И, несмотря на возражения учёных, в 1958 году было принято решение о закрытии МТС. А что это значит? Начали продавать и забирать последние ресурсы у колхозов. До передачи техники было 15—20% нерентабельных колхозов, а после передачи их стало 70%.

То есть очередная реформа сельского хозяйства в конечном счёте обернулась резким ухудшением финансово-экономического состояния колхозов. Тем более что у них не было кадров, обеспечивающих эксплуатацию и ремонт этой техники. Это пример того, как Хрущёв принимал решения. Он проигнорировал мнение Немчинова как представителя Академии наук.

Я напомню эпопею с кукурузой, которая его заинтересовала в американском штате Айова. Там действительно были богатые урожаи кукурузы. Однако у нас не учли, что штат Айова расположен на широте нашего Закавказья. Тем не менее довели посевы кукурузы с 3—5 миллионов гектаров до 37, то есть практически увеличили площадь посевов в 10 раз. Кстати, я тоже был среди тех, которые участвовали в квадратно-гнездовом посеве кукурузы в Сибири. В лучшем случае из этих посевов получался корм для скота, до зерна же не доходило.

Это было проявлением малограмотности, которая не считается с наукой при решении конкретных проблем. Сами по себе цели и задачи были благородные, необходимые. Но как они решались? Какие возможности предоставляли? И тут уже наступал произвол. Так же, как и в промышленности. Иногда случались удачные реформы: я напомню, что в 1950-е годы позитивным был такой момент, который связан с химизацией, помните, какой был рывок? По свидетельству академика Моисеева, который говорил, что в середине 1950-х годов с микроэлектроникой у нас было очень плохо — её путали с кибернетикой, заверяли, что это ложное направление. По мнению Моисеева, если бы мы тогда уделили внимание микроэлектронике, то имели бы через некоторое время большой прорыв в этой области. Но вместо этого Хрущёв вознамерился закрыть даже Академию наук или значительно её сократить.

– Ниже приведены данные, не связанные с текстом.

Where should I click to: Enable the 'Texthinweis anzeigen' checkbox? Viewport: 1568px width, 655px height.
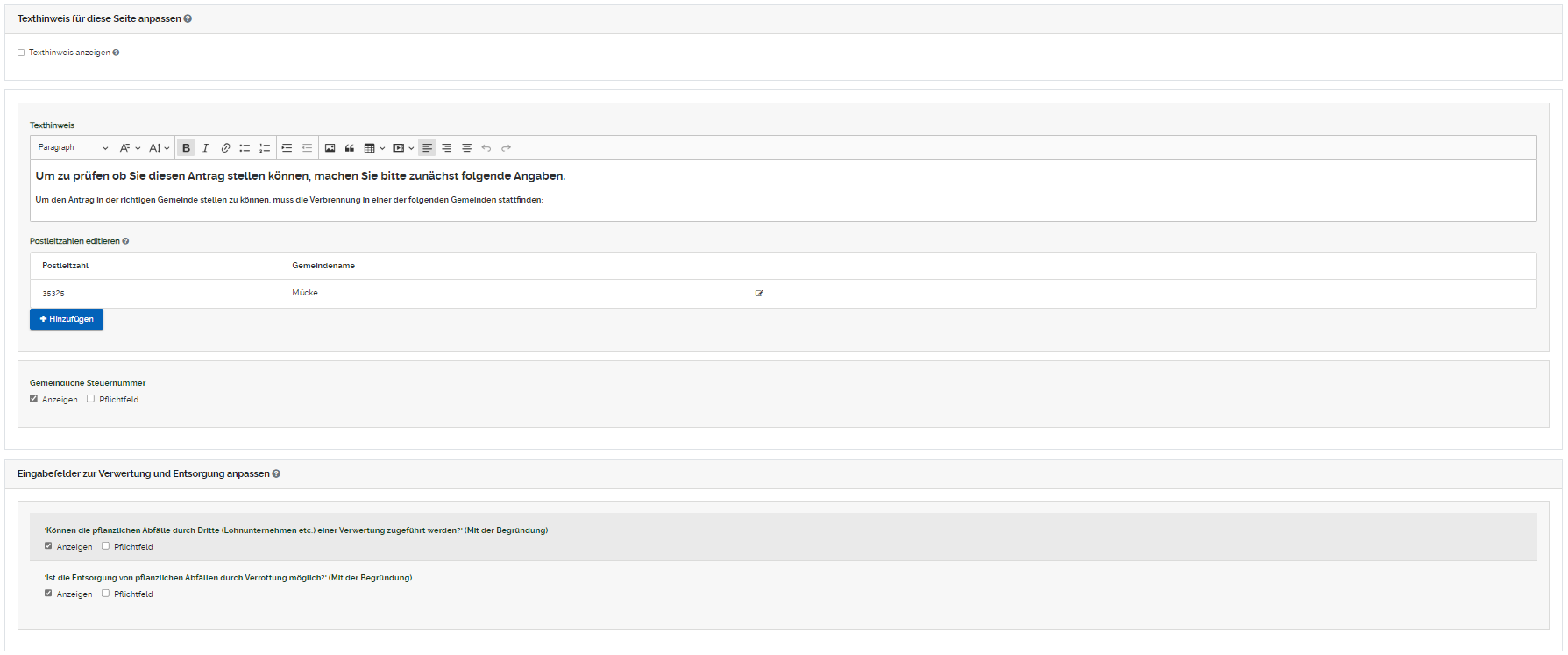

Чего стоит одна лишь эпопея с генетикой… Мои коллеги вспоминали, что когда Хрущёв пригласил генетиков, то он высказал им своё возмущение: «Вот мне доложили, что вы 25 лет мучаете муху дрозофилу и ни хрена не добились. Закрыть!» Ну вот и закрыли эти исследования, институты разогнали. А через два дня был открыт геном этой мухи дрозофилы… То есть это был научный рывок. Да, 25 лет потратили, но потратили без результата в результате разгрома этой науки. И наши усилия по генетике были свёрнуты.

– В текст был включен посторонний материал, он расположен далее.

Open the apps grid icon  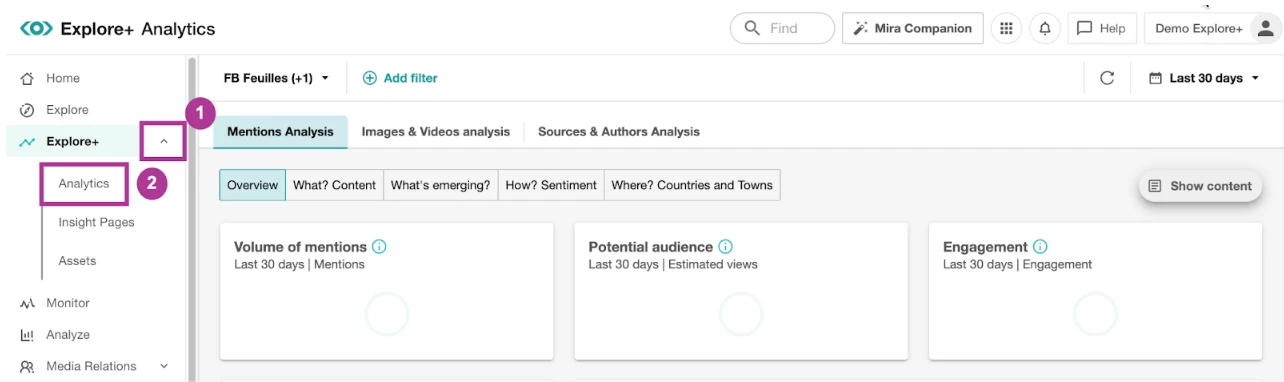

Здесь говорилось, что вместо содержательных мер и решений внимание было сосредоточено на оргмерах. Вот ещё один пример: совнархозы. Конечно, имелся опыт совнархозов 1920-х годов, которые эффективно работали, но тогда было и другое хозяйство, другие возможности. Помню, как в Красноярском крае пытались внедрять эти методы управления… Но ведь это десятки крупнейших металлургических предприятий, огромнейшее хозяйство! Настолько многообразная была экономика края — военные, разрабатывающие, горнорудные предприятия и так далее. При внедрении совнархозов довольно быстро выявились многие нестыковки. Они ещё больше увеличились, когда начали делить партию на государственные, сельские и промышленные обкомы. Это снова было упование на организационные меры. Таким же образом пытались вмешиваться и в науку, и даже в искусство.

Что касается критики Сталина… Для меня примером является то, как поступили китайцы по отношению к Мао. Критиковать его они критиковали. Но я был на центральной площади Пекина, и его портрет до сих пор там висит. Если бы мы поступили так же уважительно к памяти Сталина, то не возникло бы столько негативных эффектов, с которыми мы столкнулись ещё в советское время.

Нельзя исключать, что у Хрущёва были благие намерения и цели, когда он затевал все свои преобразования. Однако он не принимал во внимание интересы и опыт других людей, а также игнорировал научные знания и подходы. И поэтому при нём «наука и власть» не усиливали друг друга.